My study investigates the contemporary separatist movements’ ideological transformations in southern Thailand since the 1980s. The year 2004 marked a dramatic surge of violence in Pattani, Yala, Narathiwat and some parts of Songkhla provinces. While the post-2004 period cannot be separated from the long-standing secessionist movements, there is evidence that Islam has become a more prominent characteristic of the contemporary separatists than it had been. However, major scholarly works on the post-2004 phenomenon tend to either overlook or misplace the role of religion.

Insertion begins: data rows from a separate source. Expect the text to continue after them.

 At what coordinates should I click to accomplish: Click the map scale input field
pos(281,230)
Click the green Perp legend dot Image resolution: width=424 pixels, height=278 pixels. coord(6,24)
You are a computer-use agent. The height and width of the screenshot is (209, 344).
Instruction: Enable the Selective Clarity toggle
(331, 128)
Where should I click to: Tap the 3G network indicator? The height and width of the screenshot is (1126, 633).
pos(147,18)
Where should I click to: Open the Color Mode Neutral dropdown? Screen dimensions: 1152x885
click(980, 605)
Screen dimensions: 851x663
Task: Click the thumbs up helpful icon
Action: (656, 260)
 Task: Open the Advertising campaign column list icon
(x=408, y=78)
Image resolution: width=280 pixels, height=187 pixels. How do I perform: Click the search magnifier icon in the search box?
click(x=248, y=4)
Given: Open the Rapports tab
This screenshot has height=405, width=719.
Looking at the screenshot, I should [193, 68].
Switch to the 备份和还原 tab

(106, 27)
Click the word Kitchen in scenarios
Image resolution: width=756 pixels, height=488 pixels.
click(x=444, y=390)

While some scholars view religion as having a secondary role in what is perceived to be primarily an ethno-nationalist struggle, the terrorism experts, by contrast, raise an alarmist tone and point out Islam’s possible links to transnational jihadist groups. Both analyses fail to provide a thorough understanding of the role of Islam in the current secessionist movements in southern Thailand. I hypothesise that ethno-nationalism and Islamism have fused and, in effect, re-shaped the ideologies, strategies, discourses and end-goals of these secessionist movements. The global Islamic revival and Islamism have provided a significant backdrop for this transformation.
About the Speaker
Rungrawee Chalermsripinyorat commenced her PhD in the Department of Political and Social Change in 2015. She has worked as an analyst for International Crisis Group focussing on the southern insurgency and national politics in Thailand. Prior to that, she worked as a journalist with The Nation and Associated Press. Rungrawee has a BA in Journalism from Bangkok’s Thammasat University; an MA in Southeast Asian Studies from National University of Singapore and an MA in Conflict Resolution in Divided Societies from King’s College London. She has published widely on the southern conflict in Thailand in both Thai and English.